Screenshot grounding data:
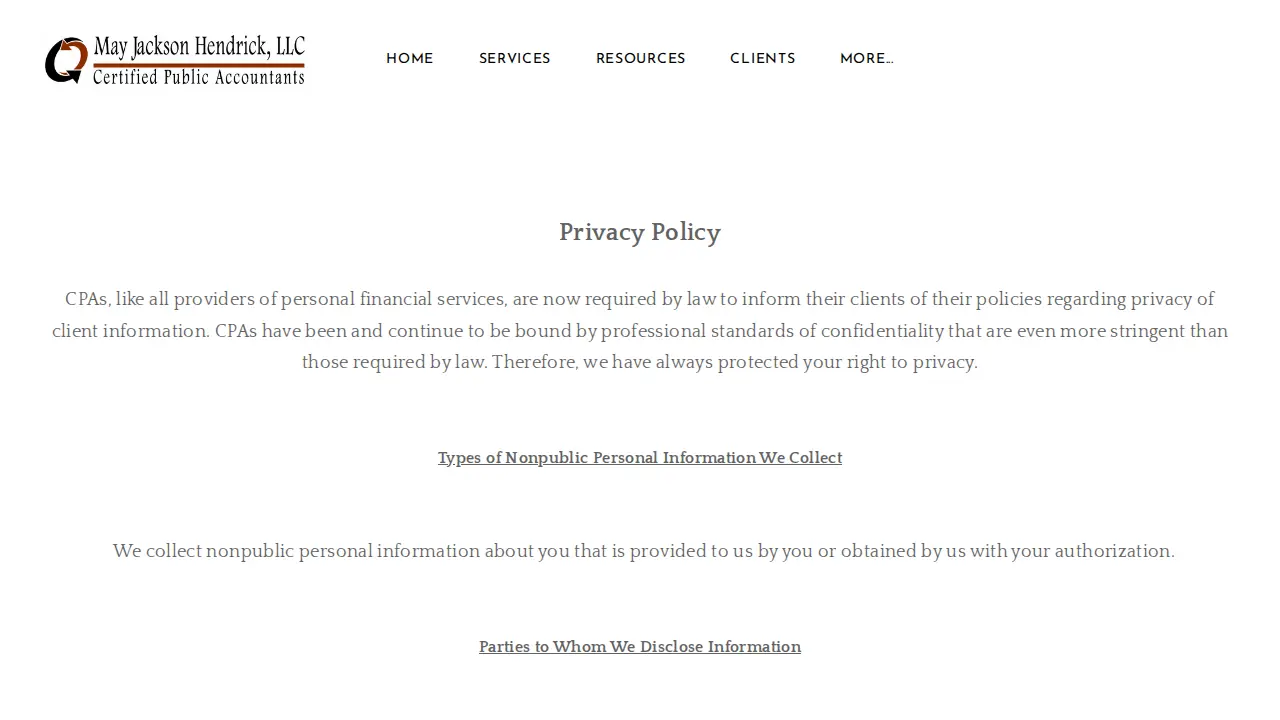Click the circular arrow logo icon
1280x720 pixels.
67,60
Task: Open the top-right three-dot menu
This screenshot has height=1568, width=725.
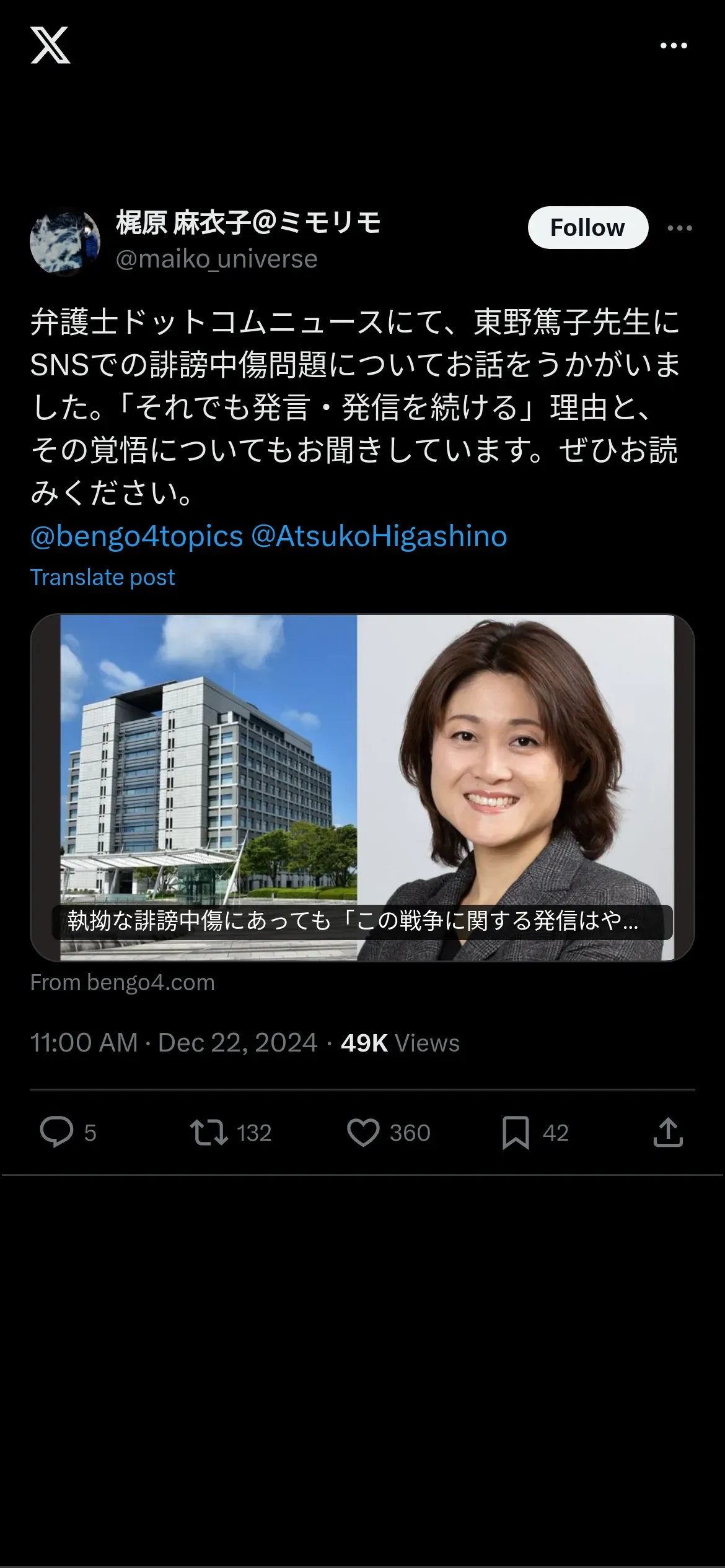Action: click(x=674, y=46)
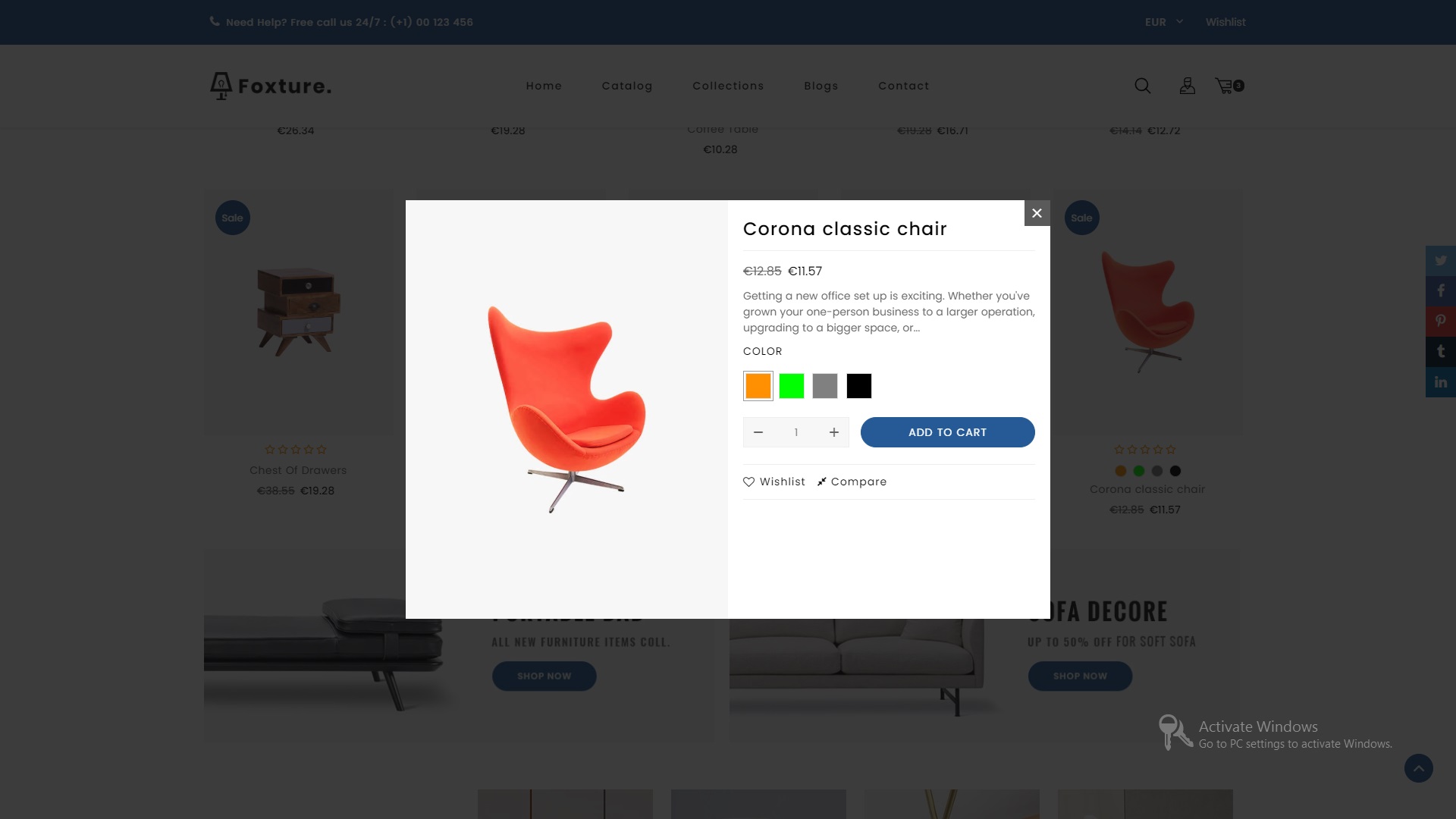Share on Facebook from sidebar
This screenshot has width=1456, height=819.
pos(1441,291)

**The task**. An exact copy of the lines from the one with "Task: Open the top-right three-dot menu" through the end of the entries above, both included, is the whole answer. It contains no pictures.

**Output for this exercise**.
Task: Open the top-right three-dot menu
This screenshot has height=1568, width=725.
Action: click(x=674, y=46)
Share on Facebook from sidebar
This screenshot has width=1456, height=819.
pos(1441,291)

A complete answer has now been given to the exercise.